”つきだし”でお客さんの心をつかむ方法
オーダーした料理が出されるまでの間、お酒の肴として嗜めるようにと、飲食店では提供されています。
しかし、”つきだし”料金(200円~500円前後)がかかるため、不要だと感じているお客さんも多いようです。
不評であれば提供しない方がいいのかもしれません。一方、”つきだし”でお客さんの心をつくむことが出来れば、提供する価値はあるでしょう。
今回は、”つきだし”で成功した京都の居酒屋店の事例を紹介します。
”つきだし”は主力商品?
売れ筋は、京都伏見の酒蔵から仕入れる約10種類の日本酒。あとは、全国から50種類以上の銘酒を扱っているので、日本酒ファンのお客さんで毎晩賑わっています。
そんな居酒屋で大人気の”つきだし”は、なんと主力商品である「日本酒」だそうです。
オーナーに詳しく聞いてみると、
「はじめて仕入れた銘柄や珍しい日本酒を”つきだし”として出しています。食前酒のような感覚でしょうか。2~3口で呑める量。あとお酒に合う小料理も肴としてセットで提供しています。これが好評なんです」
日本酒を”つきだし”にした合理的な理由
①売れ筋以外の日本酒は、売れ行きが一定ではないため、在庫になるリスクがある。でも日本酒の豊富さはウリしたい。そこで安定的に提供するために、”つきだし”として出すことにした。

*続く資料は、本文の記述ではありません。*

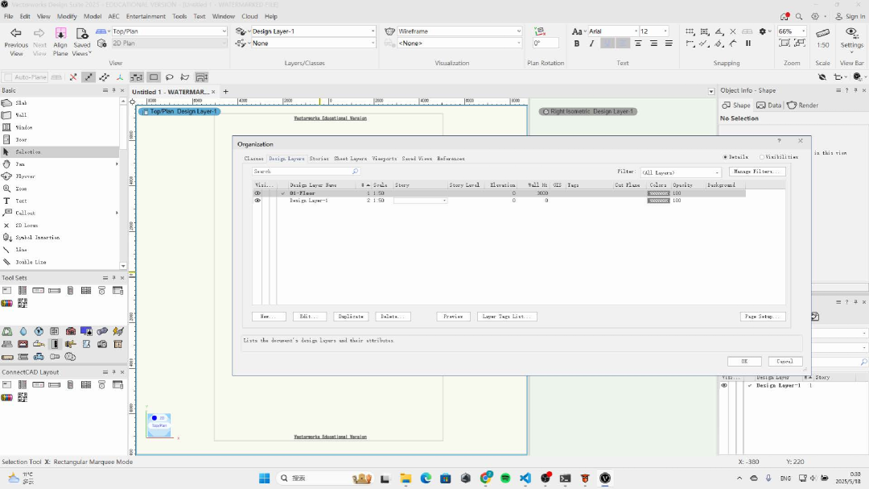Toggle visibility eye of 01-Floor layer
This screenshot has width=869, height=489.
coord(257,193)
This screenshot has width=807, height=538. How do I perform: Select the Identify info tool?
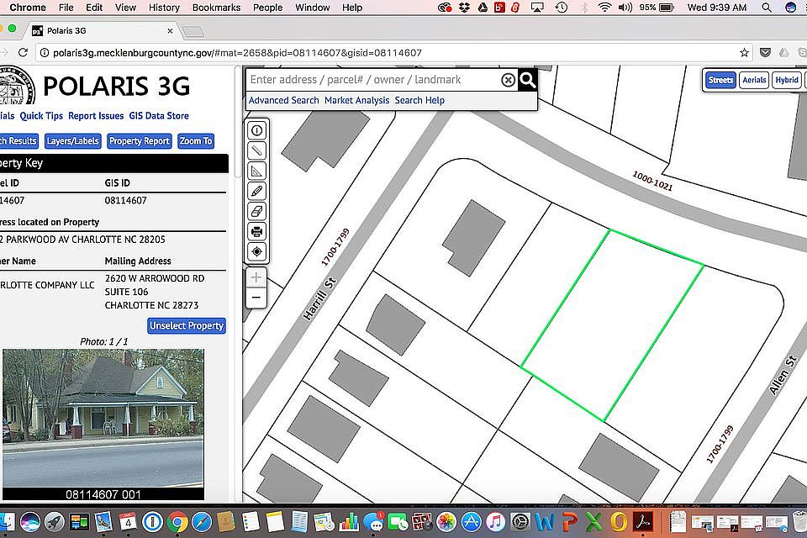click(257, 130)
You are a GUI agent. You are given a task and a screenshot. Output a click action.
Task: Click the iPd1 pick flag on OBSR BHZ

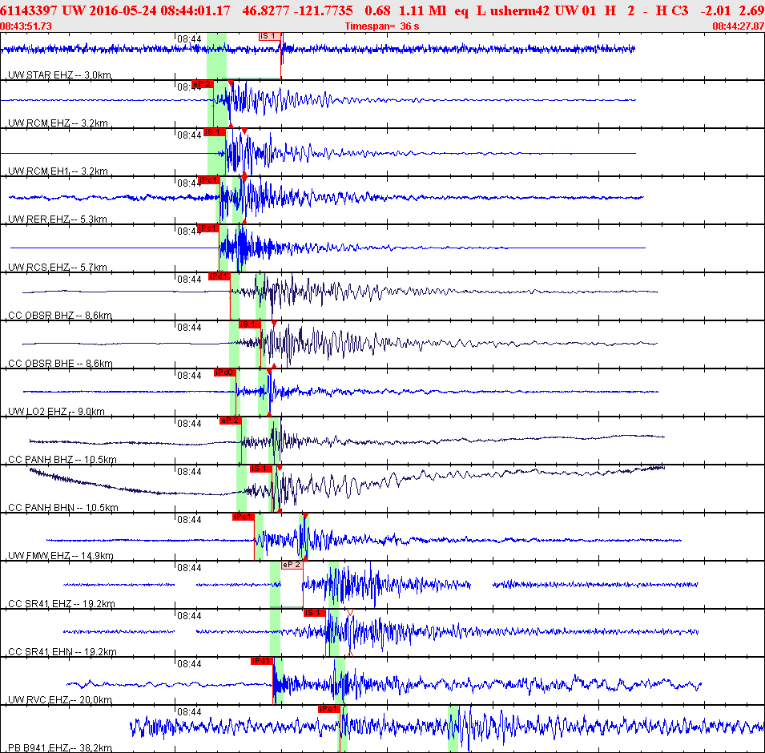[219, 276]
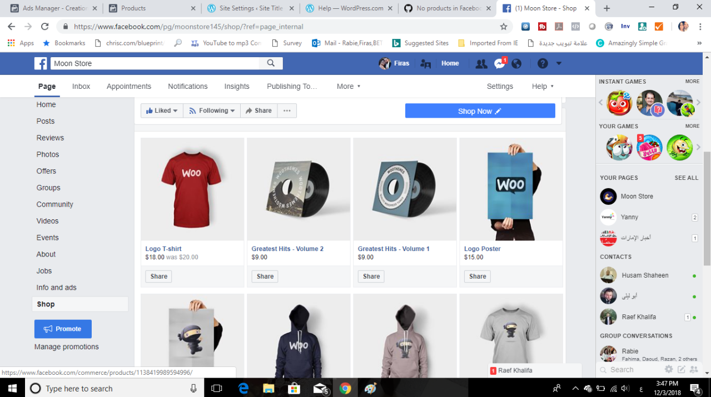Click the blue Shop Now button
The image size is (711, 397).
click(480, 111)
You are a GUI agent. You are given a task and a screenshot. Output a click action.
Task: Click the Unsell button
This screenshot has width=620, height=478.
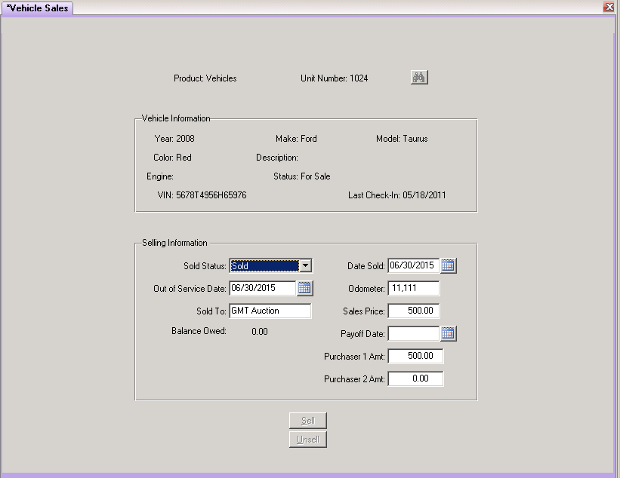(x=307, y=440)
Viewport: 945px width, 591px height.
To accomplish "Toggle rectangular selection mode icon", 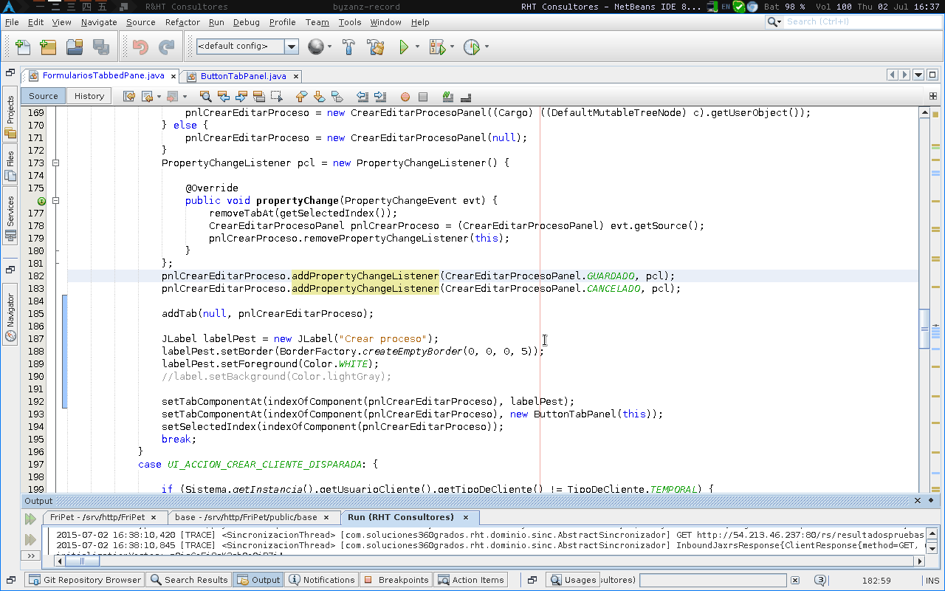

②お客さんにとって普段呑まない銘柄を、はじめて注文をするのは冒険。試飲してもらってもいいが、確実にオーダーされるわけではないので、お店側もリスクがある。”つきだし”として提供することで、注文するかどうか判断してもらえる。
③”つきだし”を呑んだお客さんの反応で、次にどんな銘柄を仕入れようかマーケティングできる。評価の良くない銘柄を仕入れて失敗する可能性も低くなる。

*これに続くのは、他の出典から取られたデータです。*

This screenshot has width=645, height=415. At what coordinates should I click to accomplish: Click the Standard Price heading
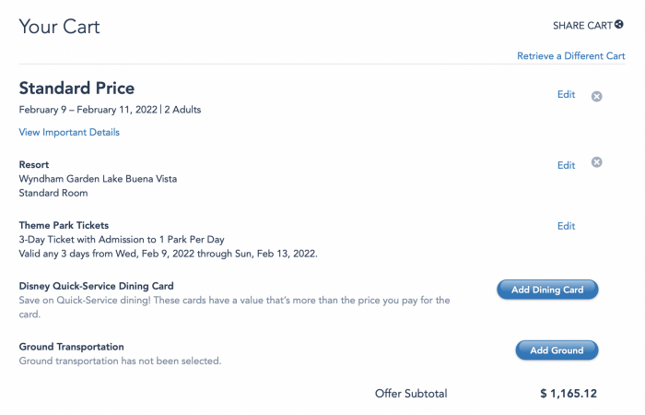76,89
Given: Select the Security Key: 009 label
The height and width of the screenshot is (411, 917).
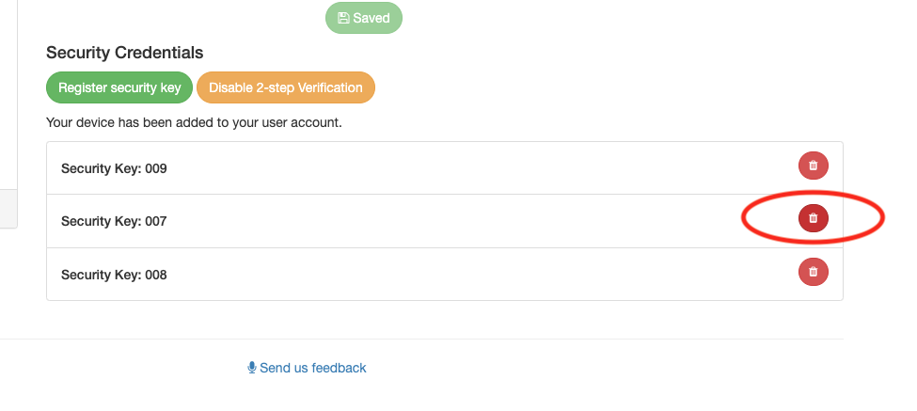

結果的に、主力商品である日本酒を”つきだし”にすることで、在庫管理や顧客満足度アップ、マーケティングに活用することが出来ました。
さらに、もう1つ良い効果がありました。
はじめて来店されるお客さんと会話をするきっかけになったようです。
「”つきだし”に出した日本酒について説明するので、、お客さんとスタッフで自然な会話が生まれる。さらに、珍しい体験ができたと喜んでもらえる」
と、オーナーは”つきだし”の相乗効果を実感していました。